— Brief —
Extend the program note on the staging of The Anchored, starting after its last sentence.

— Text block —
City Drama Theatre Gavella, the Croatian National Theatre in Split and the Croatian National Theatre in Zadar

Directed by Anastasija Jankovska
Dramaturgy by Elvis Bošnjak
Stage design by Vesna Režić
Costume design by Marita Ćopo
Music by Matija Antolić
Choreography by Pravdan Devlahović
Linguistic consulting by Marina Čapalija
Light design at the Croatian National Theatre in Split by Srđan Barbarić
Light design at the City Drama Theatre Gavella by Zdravko Stolnik
Photography by the Croatian National Theatre in Split

Performers:
Antonio (74 years old): Davor Jureško
Jakovica – Jako – his wife (54 years old): Anja Šovagović Despot
Niko – his sister (54 years old): Snježana Sinovčić Šiškov
Cvitan – Kirnja – Antunov and Jakovica’s younger son (37 years old): Goran Marković
Pavica – Pave – Antunov’s second wife and Jakovica’s older son Ruzarija (21 years old): Martina Čvek
Jozica – Joze – Niko’s daughter (16 years old): Maruška Aras
Dobra – Paščoka – the neighbour (37 years old): Katarina Romac

Stage managing by Ana Dulčić / Frane Smoljo
Prompting by Marina Fakac

Premiered on the 11th of December, 2020, at the Croatian National Theatre in Split

The Anchored is Elvis Bošnjak’s third text, which at the end of the last decade established itself on Gavella’s stage, and this time in a coproduction with the Croatian National Theatre in Split and the Croatian National Theatre in Zadar. In the citation to the theatrical Marin Držić Award for 2017, awarded to The Anchored, we find: “The Anchored brings forth a wide array of complex relations, well-defined characters, especially the women. (...) The text is run through and through with an almost primeval, wild insular beauty, but also with the hardships of the lives of its inhabitants, who are anchored without return to the sea’s depths.” Having in mind the play’s subject – life on the islands, indelibly connected to the roughness of the weather and set in tune with the routine abandonments of the islands, and the much rarer returns thereto – it is not unusual that in this production we joined hands with the Dalmatian theatrical scene and a festival from down south in the country… The author himself has noted: “In ten or twenty years, the last person to have been born on the islands in this primeval world, in the world of natural light, the natural course of bright day unto dark night, born in a stone hut with stone roof tiles will pass away… That world will forever disappear in our time. It is disappearing as we speak.”

— Stored data —
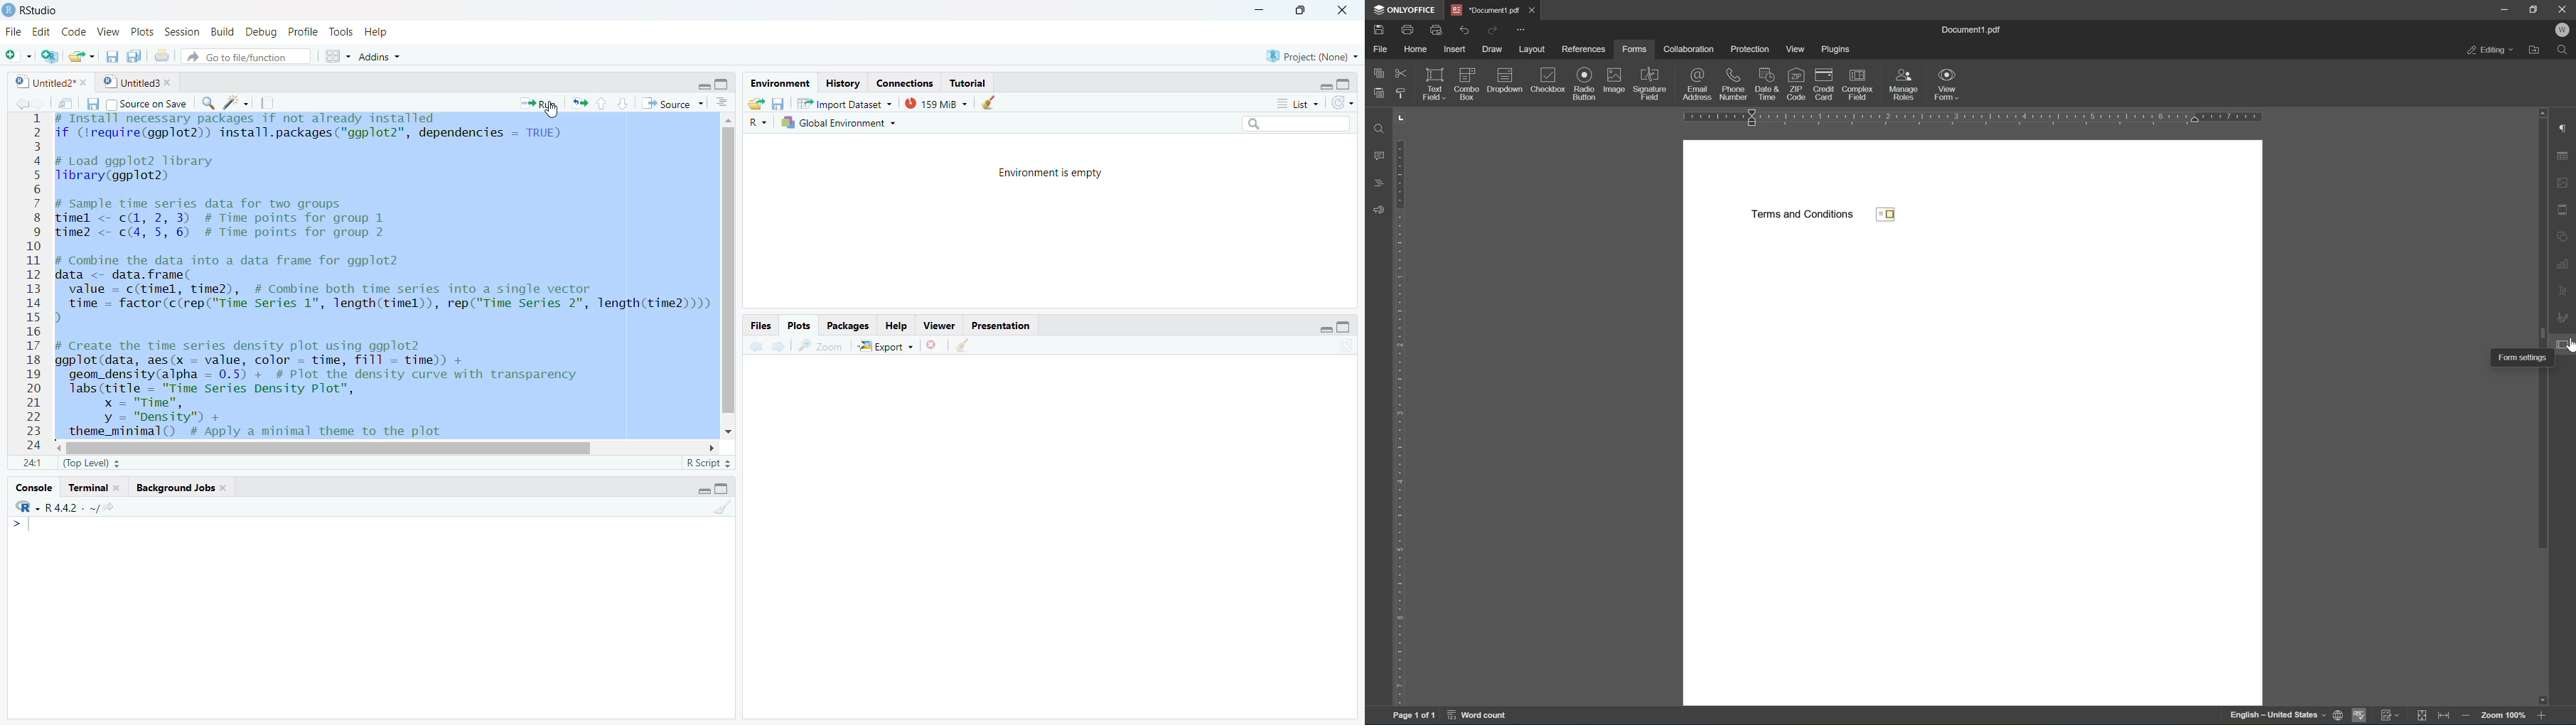 This screenshot has width=2576, height=728. What do you see at coordinates (109, 31) in the screenshot?
I see `View` at bounding box center [109, 31].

— Expected answer —
Albeit the times are against us folk working in the theatre, or anyone else working in the domain of culture, this Friday last on the stage of the Croatian National Theatre in Split we got to witness the public preview, the prepremier of Elvis Bošnjak’s new play The Anchored. It was a truly intimate experience watching it. In the theatre there were some 130 audience members, only a fifth of the size of an audience that the Croatian National Theatre in Split is used to on such occasions. But, if the theatre is there where there is at least one actor, then the same can be said of the audience. In any case, it was a truly rare privilege to see such an interesting coproduction by the Croatian National Theatre in Split, the Croatian National Theatre in Zadar and the City Drama Theatre Gavella in Zagreb, at whose centre is a ‘rebellious Penelope’ of sorts. That is to say, the action takes place on an unnamed Dalmatian island, to which the old protagonist Antonio returns after having spent a good deal of his life working abroad, returning in order to spend his calm days with his wife and children, whom he ‘left’ a while ago. Even though the women folk, during the Odysseys of their husbands, usually opened their doors and beds wide open, Antonio’s wife Jakovica does not see that as being a reasonable, or even the only solution to the problem of absence… (Renato Kragić, Slobodna Dalmacija)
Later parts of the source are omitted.